**REQUEST 1**:
Return everything in the El Bulli passage from "Three journalists - two" down to "Cala Montjoi bay.", word for word.
**REQUEST 2**:
Please resume the El Bulli passage, picking up right after its final sentence.

**TEXT EXTRACT**:
-*-
Three journalists - two from Hong Kong, one from Shanghai - are summoned from the (now closed) El Bulli restaurant (more on that later), where we've been talking to Mateu Casanas, one of three chefs de cuisine, and watching stagiaires (unpaid workers) standing shoulder to shoulder around rectangular tables, engrossed in tasks such as cleaning mushrooms and making faux peas. We're ushered outside and introduced to Ferran Adria as he sits on the restaurant's leafy terrace, looking out over the beautiful blue waters of Cala Montjoi bay.

Adria, the culinary mastermind and co-owner of El Bulli, near Roses, a beachside town on Spain's Costa Brava, has been seeing a parade of journalists at 20-minute intervals since noon, and, as expected, is running late.

El Bulli, in case you hadn't heard, was the hardest Michelin three-star restaurant in the world to get into, receiving a reported two million requests for the about 8,000 seats available in the six months it was open each year. The chances of getting a table were exceedingly slim; now, it's impossible. The restaurant closed yesterday after 47 years in operation, and is scheduled to be turned into the El Bulli Foundation, a non-profit culinary creative think tank that will launch in 2014.

'You just have to live with it; it's part of me, it's part of El Bulli - when you're at the top there are expectations [from diners],' Adria said in May, of the relentless pressure that came with being considered one of the best restaurants in the world, and certainly the most influential. 'The day diners come to El Bulli should be one of the happiest days of their lives. It's a question of proportion, 90 per cent leave thinking it's better than they expected, and that's fantastic.'

ADRIA STARTED WORKING at El Bulli in 1983, when it was a Michelin two-star restaurant serving French food; he was promoted to co-chef de cuisine the following year and, in 1987, took over the kitchen on his own. Three years later, he and business partner Juli Soler bought the restaurant and started serving the experimental, creative cuisine Adria is now known for.
-*-
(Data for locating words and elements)
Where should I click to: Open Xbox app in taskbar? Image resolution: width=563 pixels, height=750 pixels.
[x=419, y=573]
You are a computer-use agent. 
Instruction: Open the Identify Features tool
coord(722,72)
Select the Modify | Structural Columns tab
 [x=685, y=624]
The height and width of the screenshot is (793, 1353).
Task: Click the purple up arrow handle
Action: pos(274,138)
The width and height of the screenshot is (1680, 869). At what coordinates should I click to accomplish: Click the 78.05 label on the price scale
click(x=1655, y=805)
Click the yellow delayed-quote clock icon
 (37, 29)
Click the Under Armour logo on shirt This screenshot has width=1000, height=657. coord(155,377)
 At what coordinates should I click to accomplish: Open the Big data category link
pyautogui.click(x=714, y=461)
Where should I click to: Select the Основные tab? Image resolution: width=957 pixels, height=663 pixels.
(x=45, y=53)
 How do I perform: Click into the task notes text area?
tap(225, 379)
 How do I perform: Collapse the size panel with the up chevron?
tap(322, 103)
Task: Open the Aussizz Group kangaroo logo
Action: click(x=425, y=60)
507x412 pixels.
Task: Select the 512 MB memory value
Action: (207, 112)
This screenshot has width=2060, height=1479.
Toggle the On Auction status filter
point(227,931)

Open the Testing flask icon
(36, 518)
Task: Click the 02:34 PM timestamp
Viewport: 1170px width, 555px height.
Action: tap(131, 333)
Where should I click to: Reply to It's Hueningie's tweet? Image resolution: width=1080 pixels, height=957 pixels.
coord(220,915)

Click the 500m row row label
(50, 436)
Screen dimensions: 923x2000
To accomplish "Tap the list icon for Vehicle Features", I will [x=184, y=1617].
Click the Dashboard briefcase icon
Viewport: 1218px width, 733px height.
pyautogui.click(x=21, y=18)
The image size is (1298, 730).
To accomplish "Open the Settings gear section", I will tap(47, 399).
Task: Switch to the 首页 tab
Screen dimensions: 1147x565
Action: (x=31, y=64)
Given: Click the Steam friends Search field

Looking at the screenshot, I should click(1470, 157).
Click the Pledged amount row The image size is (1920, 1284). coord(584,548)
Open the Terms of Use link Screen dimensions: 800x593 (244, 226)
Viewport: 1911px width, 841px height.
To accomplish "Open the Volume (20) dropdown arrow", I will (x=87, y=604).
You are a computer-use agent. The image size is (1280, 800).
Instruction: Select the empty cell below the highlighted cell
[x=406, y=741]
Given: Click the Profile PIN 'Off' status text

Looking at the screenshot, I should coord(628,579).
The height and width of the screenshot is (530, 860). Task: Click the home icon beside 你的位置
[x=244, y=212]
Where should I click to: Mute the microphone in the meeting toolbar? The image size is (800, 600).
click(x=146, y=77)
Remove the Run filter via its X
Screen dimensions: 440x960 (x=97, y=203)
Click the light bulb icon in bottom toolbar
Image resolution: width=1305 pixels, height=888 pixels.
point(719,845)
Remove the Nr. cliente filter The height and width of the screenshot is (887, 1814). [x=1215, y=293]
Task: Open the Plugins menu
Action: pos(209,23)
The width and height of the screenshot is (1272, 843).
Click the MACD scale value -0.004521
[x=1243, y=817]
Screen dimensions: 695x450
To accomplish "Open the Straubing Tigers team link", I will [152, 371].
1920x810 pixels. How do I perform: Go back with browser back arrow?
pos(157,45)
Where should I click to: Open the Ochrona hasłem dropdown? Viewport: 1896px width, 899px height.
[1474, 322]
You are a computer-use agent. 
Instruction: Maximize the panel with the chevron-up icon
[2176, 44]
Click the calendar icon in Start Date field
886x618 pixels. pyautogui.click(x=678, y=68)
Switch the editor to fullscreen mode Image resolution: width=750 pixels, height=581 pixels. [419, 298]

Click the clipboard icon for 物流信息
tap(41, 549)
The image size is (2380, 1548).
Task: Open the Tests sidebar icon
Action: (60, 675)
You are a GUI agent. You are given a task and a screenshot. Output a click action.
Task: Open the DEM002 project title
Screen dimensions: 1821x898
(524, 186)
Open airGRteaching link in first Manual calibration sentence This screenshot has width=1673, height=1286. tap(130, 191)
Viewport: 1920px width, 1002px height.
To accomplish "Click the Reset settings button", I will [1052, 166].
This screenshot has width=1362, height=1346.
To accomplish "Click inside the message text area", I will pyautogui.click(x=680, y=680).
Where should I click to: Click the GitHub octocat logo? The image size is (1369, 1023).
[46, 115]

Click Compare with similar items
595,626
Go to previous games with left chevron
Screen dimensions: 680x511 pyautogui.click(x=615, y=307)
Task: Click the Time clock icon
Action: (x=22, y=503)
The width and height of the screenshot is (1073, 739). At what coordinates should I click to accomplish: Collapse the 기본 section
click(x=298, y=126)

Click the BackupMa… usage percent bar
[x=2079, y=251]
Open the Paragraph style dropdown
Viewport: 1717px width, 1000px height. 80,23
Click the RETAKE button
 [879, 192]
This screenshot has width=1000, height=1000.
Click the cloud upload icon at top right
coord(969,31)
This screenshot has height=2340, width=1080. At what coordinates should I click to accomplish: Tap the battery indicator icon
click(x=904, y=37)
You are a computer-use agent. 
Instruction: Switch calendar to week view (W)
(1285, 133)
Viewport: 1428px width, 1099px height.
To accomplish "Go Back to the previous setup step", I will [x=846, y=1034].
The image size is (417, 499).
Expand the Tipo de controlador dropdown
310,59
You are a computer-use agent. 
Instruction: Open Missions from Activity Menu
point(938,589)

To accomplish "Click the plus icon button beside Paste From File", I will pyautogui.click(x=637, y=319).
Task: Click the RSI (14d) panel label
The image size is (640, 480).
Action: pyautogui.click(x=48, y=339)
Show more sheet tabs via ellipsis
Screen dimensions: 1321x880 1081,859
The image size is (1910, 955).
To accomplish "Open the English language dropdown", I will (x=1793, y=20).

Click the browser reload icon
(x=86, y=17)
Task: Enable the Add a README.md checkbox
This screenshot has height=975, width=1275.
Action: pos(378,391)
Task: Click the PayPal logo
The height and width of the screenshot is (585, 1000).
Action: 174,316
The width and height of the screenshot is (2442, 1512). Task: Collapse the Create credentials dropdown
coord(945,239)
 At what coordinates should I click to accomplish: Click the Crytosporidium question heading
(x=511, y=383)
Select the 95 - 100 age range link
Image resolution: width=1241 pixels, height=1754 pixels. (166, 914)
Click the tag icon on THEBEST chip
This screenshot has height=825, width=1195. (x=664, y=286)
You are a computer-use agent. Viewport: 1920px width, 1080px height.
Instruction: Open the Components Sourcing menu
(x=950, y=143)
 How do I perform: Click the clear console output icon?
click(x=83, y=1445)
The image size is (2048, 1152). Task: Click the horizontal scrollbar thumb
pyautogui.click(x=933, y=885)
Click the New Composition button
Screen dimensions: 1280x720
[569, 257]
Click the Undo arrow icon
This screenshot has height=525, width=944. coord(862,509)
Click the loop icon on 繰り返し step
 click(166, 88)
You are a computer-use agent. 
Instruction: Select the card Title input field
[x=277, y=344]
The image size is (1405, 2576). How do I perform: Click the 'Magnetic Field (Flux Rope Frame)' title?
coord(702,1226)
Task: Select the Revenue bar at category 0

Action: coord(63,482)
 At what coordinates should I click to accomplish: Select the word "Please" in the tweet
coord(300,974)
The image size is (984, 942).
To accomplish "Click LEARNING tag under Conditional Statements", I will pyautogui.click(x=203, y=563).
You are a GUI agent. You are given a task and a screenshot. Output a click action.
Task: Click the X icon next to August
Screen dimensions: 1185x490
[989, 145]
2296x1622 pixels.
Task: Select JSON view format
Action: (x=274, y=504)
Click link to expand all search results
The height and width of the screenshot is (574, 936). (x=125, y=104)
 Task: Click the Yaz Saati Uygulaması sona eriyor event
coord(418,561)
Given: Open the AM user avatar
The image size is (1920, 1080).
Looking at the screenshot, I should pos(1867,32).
-*-
**EXERCISE RESULT 1**:
Three journalists - two from Hong Kong, one from Shanghai - are summoned from the (now closed) El Bulli restaurant (more on that later), where we've been talking to Mateu Casanas, one of three chefs de cuisine, and watching stagiaires (unpaid workers) standing shoulder to shoulder around rectangular tables, engrossed in tasks such as cleaning mushrooms and making faux peas. We're ushered outside and introduced to Ferran Adria as he sits on the restaurant's leafy terrace, looking out over the beautiful blue waters of Cala Montjoi bay.

**EXERCISE RESULT 2**:
El Bulli received the highest Michelin honour of three stars in 1997, which made journalists and gourmands sit up and take notice, and start making the pilgrimage to the 50-seat restaurant located at an idyllic spot along a long, winding, narrow road in the middle of a country park.

If Adria hasn't changed his mind between when he was interviewed, in May, and now, he'll be doing what he likes to do right after the restaurant closed each season - resting for a while before travelling 'to clear my mind' (he's scheduled to come to Hong Kong towards the end of next month, to host two conferences and three dinners - cooked by his protege Paco Roncero, of the two-star Casino de Madrid - at Tosca, at The Ritz-Carlton). Then Adria and a core team of four will start work on the think tank.

'El Bulli is not closing,' Adria says. 'Sometimes I have to [remember] this myself. We shut it down every year for six months but, this year, shutting down El Bulli has a slightly different meaning. I mustn't say it's closing; I must say it's being transformed. The difference is that rather than six months, I'll have 2?years. But the work is proportion- ate to the time.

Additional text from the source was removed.